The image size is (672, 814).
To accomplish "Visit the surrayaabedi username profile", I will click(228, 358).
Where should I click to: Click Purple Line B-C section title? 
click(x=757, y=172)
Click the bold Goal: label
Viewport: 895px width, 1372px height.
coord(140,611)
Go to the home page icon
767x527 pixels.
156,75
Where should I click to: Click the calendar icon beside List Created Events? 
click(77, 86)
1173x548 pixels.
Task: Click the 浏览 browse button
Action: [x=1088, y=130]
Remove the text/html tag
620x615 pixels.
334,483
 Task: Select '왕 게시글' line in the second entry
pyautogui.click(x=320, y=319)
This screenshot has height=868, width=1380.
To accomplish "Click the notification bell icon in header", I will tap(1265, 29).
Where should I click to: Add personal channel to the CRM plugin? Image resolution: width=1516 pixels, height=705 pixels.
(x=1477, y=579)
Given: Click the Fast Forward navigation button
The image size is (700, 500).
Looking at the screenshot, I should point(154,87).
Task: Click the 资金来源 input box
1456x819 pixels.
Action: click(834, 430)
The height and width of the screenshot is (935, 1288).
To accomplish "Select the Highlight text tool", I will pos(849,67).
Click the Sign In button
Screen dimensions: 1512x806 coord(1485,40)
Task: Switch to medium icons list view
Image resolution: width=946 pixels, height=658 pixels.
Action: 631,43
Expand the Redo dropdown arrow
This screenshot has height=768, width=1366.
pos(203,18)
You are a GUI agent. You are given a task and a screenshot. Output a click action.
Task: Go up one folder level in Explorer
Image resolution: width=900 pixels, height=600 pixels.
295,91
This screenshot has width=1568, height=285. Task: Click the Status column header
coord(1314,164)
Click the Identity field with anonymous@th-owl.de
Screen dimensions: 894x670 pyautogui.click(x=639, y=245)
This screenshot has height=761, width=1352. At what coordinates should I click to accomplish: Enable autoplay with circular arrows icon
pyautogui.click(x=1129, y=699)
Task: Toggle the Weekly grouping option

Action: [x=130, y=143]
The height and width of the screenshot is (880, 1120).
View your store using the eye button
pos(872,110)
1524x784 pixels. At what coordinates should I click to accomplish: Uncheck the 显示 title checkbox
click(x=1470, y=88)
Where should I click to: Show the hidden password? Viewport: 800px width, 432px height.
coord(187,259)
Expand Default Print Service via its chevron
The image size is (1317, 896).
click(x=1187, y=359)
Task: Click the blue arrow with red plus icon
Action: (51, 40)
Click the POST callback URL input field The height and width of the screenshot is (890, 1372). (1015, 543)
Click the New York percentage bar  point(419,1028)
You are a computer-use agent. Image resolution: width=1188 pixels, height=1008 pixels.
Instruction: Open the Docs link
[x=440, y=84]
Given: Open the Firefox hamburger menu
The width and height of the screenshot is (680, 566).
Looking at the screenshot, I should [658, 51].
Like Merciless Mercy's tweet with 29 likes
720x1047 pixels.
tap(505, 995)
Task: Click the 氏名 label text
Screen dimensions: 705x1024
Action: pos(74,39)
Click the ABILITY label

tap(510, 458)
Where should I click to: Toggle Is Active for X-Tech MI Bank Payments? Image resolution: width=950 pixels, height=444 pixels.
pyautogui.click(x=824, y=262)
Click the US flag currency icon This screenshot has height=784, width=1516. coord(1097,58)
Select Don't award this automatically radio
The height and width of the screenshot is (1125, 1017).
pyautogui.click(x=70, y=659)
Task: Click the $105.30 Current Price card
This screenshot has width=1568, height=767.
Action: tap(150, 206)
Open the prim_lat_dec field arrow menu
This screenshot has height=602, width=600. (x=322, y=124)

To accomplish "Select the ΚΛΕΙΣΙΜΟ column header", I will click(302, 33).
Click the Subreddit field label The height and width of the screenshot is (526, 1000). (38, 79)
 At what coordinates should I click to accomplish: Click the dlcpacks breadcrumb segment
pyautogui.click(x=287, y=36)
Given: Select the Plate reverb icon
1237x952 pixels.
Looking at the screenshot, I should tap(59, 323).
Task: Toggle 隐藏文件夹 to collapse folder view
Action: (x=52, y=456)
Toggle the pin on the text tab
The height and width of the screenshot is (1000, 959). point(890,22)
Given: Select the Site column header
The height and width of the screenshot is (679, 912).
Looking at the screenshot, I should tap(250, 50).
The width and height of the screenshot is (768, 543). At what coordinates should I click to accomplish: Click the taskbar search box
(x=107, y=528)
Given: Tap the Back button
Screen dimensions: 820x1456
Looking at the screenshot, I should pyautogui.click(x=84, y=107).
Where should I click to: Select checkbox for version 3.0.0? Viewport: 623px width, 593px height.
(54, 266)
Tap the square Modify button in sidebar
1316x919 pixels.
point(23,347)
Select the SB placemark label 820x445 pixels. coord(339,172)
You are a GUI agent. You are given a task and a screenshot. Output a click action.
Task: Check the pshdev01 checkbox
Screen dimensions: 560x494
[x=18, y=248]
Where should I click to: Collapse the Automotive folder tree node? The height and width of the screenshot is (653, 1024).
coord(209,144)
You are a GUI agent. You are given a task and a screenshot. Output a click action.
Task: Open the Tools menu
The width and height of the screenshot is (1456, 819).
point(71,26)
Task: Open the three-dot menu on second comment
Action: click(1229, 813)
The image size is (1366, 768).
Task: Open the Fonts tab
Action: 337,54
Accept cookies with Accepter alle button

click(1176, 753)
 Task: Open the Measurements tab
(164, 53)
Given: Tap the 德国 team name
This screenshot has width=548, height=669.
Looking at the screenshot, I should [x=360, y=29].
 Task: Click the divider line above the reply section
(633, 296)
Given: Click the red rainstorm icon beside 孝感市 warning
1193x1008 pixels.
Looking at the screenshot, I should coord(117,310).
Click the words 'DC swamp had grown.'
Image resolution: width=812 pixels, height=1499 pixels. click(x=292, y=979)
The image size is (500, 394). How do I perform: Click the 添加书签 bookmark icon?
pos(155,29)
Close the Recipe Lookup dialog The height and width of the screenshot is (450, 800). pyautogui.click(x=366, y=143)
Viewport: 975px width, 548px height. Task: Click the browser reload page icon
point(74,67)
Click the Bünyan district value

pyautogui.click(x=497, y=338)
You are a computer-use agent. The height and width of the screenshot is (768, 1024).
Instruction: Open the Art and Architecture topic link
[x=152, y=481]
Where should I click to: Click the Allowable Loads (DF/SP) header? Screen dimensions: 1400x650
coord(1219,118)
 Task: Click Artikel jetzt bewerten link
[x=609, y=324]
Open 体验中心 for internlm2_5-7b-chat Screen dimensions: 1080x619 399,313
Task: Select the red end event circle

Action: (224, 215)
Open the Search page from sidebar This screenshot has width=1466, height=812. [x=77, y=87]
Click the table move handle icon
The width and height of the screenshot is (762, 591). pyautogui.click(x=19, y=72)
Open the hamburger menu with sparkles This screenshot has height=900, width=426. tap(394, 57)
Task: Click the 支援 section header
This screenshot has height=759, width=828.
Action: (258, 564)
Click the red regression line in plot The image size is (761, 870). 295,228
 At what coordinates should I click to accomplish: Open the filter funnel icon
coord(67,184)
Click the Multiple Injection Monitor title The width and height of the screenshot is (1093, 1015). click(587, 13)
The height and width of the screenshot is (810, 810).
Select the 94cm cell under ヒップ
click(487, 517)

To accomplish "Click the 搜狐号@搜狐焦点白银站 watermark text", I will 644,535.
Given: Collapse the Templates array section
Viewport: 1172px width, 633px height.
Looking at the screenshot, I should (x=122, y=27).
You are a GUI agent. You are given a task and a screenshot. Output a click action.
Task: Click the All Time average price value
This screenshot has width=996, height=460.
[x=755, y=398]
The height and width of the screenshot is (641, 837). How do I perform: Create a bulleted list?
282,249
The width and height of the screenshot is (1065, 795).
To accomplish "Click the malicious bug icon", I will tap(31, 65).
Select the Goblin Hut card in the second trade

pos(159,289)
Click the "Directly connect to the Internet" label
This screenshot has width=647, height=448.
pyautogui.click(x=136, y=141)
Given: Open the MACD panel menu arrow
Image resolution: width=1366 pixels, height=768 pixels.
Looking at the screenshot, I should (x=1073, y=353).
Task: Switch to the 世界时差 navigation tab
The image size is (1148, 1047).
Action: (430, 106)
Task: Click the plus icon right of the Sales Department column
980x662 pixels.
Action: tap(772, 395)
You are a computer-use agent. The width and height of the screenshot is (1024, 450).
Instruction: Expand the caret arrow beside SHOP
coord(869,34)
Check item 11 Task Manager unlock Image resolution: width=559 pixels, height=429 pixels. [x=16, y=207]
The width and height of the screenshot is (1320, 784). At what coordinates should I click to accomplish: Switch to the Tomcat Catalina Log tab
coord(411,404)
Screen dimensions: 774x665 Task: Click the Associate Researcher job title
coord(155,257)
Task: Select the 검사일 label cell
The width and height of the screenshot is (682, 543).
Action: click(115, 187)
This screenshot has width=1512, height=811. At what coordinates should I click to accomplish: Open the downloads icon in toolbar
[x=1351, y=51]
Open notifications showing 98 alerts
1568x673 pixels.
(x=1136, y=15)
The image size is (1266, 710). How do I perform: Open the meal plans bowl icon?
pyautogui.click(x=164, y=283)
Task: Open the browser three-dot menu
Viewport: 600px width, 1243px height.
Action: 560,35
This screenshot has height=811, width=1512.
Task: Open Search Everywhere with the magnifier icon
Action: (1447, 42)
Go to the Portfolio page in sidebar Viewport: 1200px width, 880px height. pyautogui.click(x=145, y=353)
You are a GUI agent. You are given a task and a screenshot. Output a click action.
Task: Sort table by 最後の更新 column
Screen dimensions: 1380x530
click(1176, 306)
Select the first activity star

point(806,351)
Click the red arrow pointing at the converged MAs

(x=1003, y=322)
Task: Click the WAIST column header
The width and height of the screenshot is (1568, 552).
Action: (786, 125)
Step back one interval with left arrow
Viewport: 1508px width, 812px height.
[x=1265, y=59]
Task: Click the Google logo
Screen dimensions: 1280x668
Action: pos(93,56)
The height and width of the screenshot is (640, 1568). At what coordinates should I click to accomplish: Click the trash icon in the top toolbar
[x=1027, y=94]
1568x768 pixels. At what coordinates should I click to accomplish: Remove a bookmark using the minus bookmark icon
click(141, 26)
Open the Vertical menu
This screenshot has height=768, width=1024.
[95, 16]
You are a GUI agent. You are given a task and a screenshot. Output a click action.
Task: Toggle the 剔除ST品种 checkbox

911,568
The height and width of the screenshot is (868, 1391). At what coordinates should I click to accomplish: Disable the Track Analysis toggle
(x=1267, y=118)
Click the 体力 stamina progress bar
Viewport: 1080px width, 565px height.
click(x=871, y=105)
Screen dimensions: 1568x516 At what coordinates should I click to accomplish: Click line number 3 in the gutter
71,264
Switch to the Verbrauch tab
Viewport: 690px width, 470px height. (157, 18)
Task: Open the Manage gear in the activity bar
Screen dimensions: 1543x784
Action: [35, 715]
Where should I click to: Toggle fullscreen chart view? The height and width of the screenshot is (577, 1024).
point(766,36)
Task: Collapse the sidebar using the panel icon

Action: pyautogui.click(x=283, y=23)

*Work to do:*
Rewrite the records from the beginning through the line containing "click(x=1470, y=88)", replacing "Where should I click to" with "Where do I click to" wherever it occurs and keeping everything else unchanged.

*Output for this exercise:*
The image size is (672, 814).
To accomplish "Visit the surrayaabedi username profile", I will click(228, 358).
Where do I click to: Click Purple Line B-C section title? 
click(x=757, y=172)
Click the bold Goal: label
Viewport: 895px width, 1372px height.
coord(140,611)
Go to the home page icon
767x527 pixels.
156,75
Where do I click to: Click the calendar icon beside List Created Events? 
click(77, 86)
1173x548 pixels.
Task: Click the 浏览 browse button
Action: [x=1088, y=130]
Remove the text/html tag
620x615 pixels.
334,483
 Task: Select '왕 게시글' line in the second entry
pyautogui.click(x=320, y=319)
This screenshot has height=868, width=1380.
To accomplish "Click the notification bell icon in header", I will tap(1265, 29).
Where do I click to: Add personal channel to the CRM plugin? Image resolution: width=1516 pixels, height=705 pixels.
(x=1477, y=579)
Given: Click the Fast Forward navigation button
The image size is (700, 500).
Looking at the screenshot, I should point(154,87).
Task: Click the 资金来源 input box
1456x819 pixels.
Action: click(834, 430)
The height and width of the screenshot is (935, 1288).
To accomplish "Select the Highlight text tool", I will pos(849,67).
Click the Sign In button
Screen dimensions: 1512x806 coord(1485,40)
Task: Switch to medium icons list view
Image resolution: width=946 pixels, height=658 pixels.
Action: 631,43
Expand the Redo dropdown arrow
This screenshot has height=768, width=1366.
pos(203,18)
You are a GUI agent. You are given a task and a screenshot. Output a click action.
Task: Go up one folder level in Explorer
Image resolution: width=900 pixels, height=600 pixels.
295,91
This screenshot has width=1568, height=285. Task: Click the Status column header
coord(1314,164)
Click the Identity field with anonymous@th-owl.de
Screen dimensions: 894x670 pyautogui.click(x=639, y=245)
This screenshot has height=761, width=1352. At what coordinates should I click to accomplish: Enable autoplay with circular arrows icon
pyautogui.click(x=1129, y=699)
Task: Toggle the Weekly grouping option

Action: [x=130, y=143]
The height and width of the screenshot is (880, 1120).
View your store using the eye button
pos(872,110)
1524x784 pixels. At what coordinates should I click to accomplish: Uncheck the 显示 title checkbox
click(x=1470, y=88)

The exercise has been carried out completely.